To answer this question in a relatively simple way, one has to consider two different types of context for the relationship between a supplier and a customer. The first type of context is Account Management, things that are done with all customers with some variations depending on their size. The second type of context is Strategic Account Management, things which are done to develop a privileged relationship with a few carefully selected strategic customers.
Account Management Context
In an Account Management context (AM), Business Reviews, quarterly or monthly, are mostly used to review what has been delivered since the last review and to plan the next agreed period of time.
For examples, suppliers of outsourced services of any kind (IT, Bookkeeping, HR, travel and accommodation, Marketing & Communications ) leverage regular reviews with their customers to share a precise picture of what they have delivered against the contractual Service Level Agreement (SLA), discuss performance, satisfaction and issues and to plan ahead.
These meetings can – and should – also be used to discuss the evolutions of the customer’s needs and of the supplier’s offering. If the supplier is delivering products and solutions – which more and more include services – the Business Review might have a different frequency and content than for a service provider but the basic principles remain the same.
In a pure Account Management context, the decision to run regular BRs is usually related to the size of the customer: larger accounts are managed with BRs whereas smaller customers are managed with less frequent and simpler meetings or remotely, more and more often by a Customer Success Manager.
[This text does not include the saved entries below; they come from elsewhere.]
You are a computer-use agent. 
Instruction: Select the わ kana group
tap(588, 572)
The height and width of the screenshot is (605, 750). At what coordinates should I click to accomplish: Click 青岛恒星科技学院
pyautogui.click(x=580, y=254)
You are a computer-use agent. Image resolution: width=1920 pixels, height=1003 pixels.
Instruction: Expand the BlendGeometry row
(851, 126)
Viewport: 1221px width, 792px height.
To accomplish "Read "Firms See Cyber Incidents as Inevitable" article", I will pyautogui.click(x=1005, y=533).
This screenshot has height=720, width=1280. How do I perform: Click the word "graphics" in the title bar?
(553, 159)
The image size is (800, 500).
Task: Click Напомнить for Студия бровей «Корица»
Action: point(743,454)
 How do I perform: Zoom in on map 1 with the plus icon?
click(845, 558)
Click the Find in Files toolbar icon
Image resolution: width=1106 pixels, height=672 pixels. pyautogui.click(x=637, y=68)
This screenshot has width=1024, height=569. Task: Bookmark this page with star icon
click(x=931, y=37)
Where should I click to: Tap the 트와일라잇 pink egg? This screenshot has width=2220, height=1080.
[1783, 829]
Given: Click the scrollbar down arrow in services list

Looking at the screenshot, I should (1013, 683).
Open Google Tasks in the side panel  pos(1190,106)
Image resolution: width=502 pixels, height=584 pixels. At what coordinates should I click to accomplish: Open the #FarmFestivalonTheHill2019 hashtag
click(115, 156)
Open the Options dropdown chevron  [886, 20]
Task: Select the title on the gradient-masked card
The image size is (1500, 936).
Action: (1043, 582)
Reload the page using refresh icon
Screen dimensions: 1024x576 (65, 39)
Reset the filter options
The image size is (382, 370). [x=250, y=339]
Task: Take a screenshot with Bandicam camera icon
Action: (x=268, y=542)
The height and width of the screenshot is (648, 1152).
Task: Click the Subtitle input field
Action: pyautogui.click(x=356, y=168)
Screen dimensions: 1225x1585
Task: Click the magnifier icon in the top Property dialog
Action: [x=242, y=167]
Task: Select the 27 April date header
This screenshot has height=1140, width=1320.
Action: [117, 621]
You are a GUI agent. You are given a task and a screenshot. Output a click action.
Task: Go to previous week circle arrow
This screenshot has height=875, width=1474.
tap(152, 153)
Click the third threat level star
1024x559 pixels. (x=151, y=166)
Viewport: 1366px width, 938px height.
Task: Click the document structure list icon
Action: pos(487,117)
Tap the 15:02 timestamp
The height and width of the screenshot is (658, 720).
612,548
Key Account Management Context
In a Key Account Management context (KAM), because the ambition is to develop and maintain a deeper relationship mapping that brings more value to both parties, the Strategic Account Management QBRs must drive a discussion beyond normal Account Management.
Moreover, and this is crucial, in a well-executed KAM program, the QBR (like all regularly scheduled interactions) are designed and executed within the frame of a Key Account Plan. A good Key Account Plan is very specific on which relationships need to be created, developed and nurtured and why (if it is not, the Account Plan is not good enough and must be improved).
The Business Review can also take the form of a Joint Business Planning (JBP) session aiming at aligning the two organizations on mutually agreed initiatives and projects. For example, LafargeHolcim, a construction material company uses BRs with its Global Accounts to drive collaboration in the field of R&D and to discuss long-term opportunities on major projects. Schneider Electric uses JBPs to agree with selected customers on joint strategic initiatives that go well beyond the “business as usual” activities.
Well driven Business Reviews also provide an opportunity to discuss market trends and share prospective information such as technology and product roadmaps. This is used intensively by companies using KAM is an engineering-driven environment. All in all, whatever the context, AM or KAM, which customers are offered a regular Business Review process and with which purpose, must be crystal clear to both parties. Otherwise, putting in place these Reviews will be a waste of time.
Companies who suffer from low-value QBRs should re-evaluate if their selection of accounts and definition of purpose are strong enough.
Who should be involved?
If the context (AM or KAM) and purpose (monitor delivery / execute a Key Account Plan) are clear, defining who should be involved is quite straightforward, at least for the regular participants to the BRs.
In an Account Management context, the person regularly involved in the supplier side must be those in charge of the Delivery (however this term is defined) and the Account Manager in charge of the customer. Occasionally, and depending on topics on the agenda other supplier’s staff members can be invited as long as their involvement brings a tangible value.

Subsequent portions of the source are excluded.